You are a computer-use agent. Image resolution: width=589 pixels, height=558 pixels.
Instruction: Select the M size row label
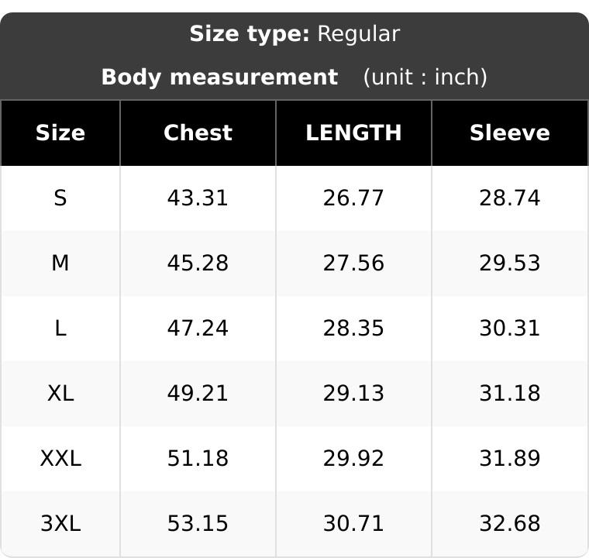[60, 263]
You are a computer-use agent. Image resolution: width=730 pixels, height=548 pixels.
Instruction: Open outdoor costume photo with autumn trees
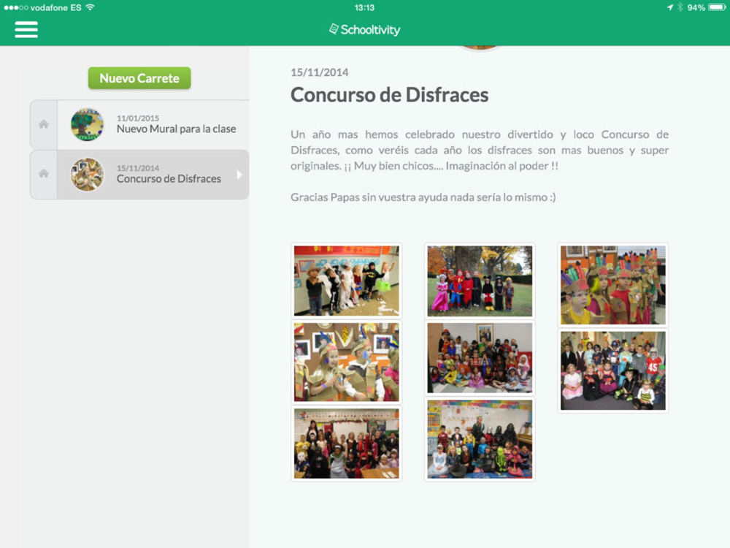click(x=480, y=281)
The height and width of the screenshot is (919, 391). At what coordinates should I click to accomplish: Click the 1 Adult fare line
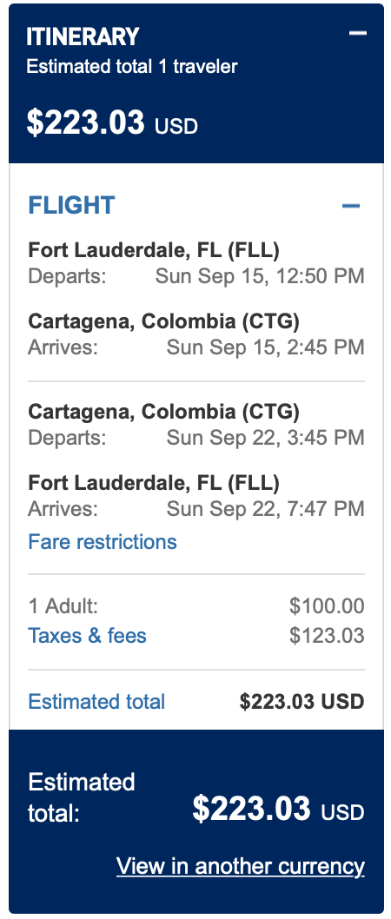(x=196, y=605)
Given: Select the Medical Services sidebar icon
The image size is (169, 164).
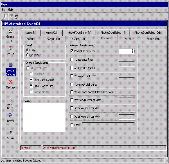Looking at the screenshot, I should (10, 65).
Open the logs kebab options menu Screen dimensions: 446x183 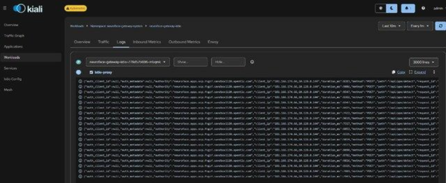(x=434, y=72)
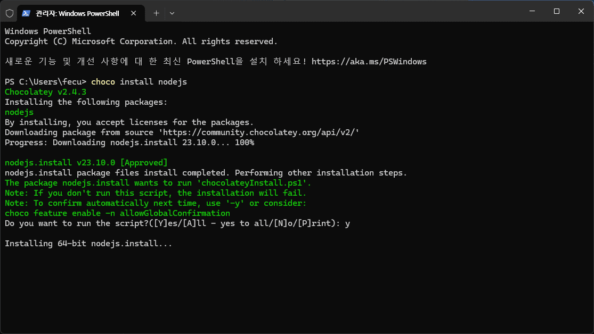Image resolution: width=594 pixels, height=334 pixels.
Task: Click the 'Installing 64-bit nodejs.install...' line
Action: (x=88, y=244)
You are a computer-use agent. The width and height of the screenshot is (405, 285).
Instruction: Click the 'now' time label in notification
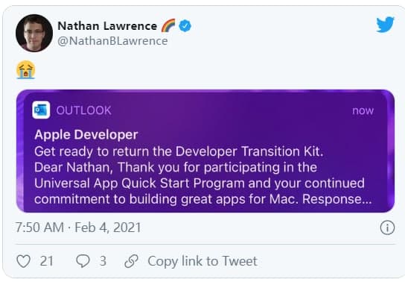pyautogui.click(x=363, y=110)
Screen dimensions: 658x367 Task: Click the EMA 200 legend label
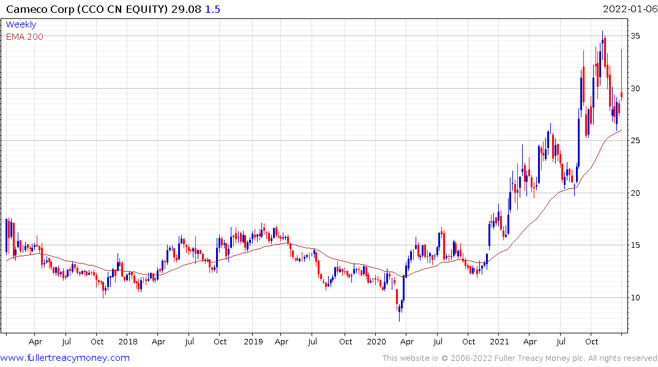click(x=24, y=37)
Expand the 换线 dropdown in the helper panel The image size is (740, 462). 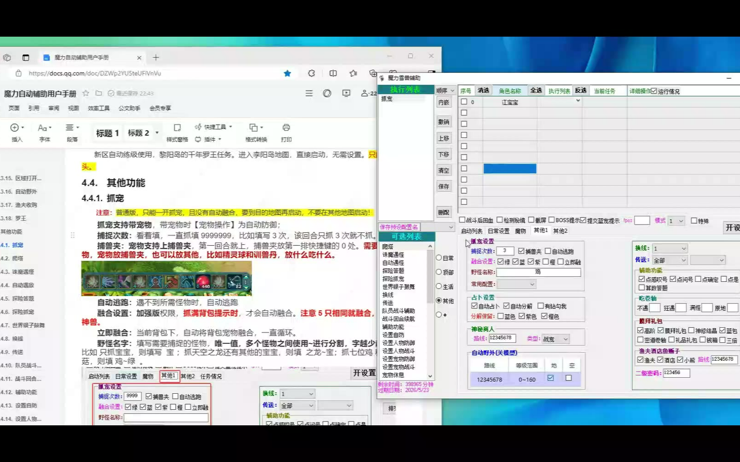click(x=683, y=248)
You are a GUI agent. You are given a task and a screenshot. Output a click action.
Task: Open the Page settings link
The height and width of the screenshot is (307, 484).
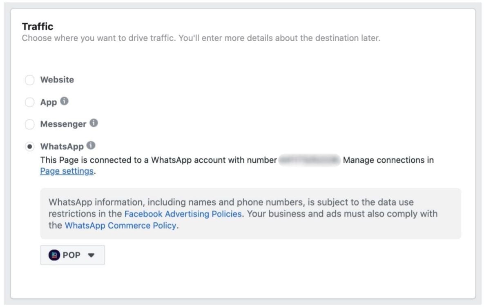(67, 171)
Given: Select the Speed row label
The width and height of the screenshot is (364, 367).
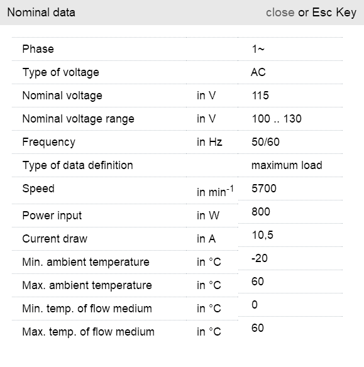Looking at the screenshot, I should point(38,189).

_ _ _

> **Problem to solve**:
Could you set down word for word each line from the one holding "The height and width of the screenshot is (307, 484)." through the end of the material above, without any pictures?

> **Result for this exercise**:
The height and width of the screenshot is (307, 484).
(67, 171)
Given: Select the Speed row label
The width and height of the screenshot is (364, 367).
Looking at the screenshot, I should point(38,189).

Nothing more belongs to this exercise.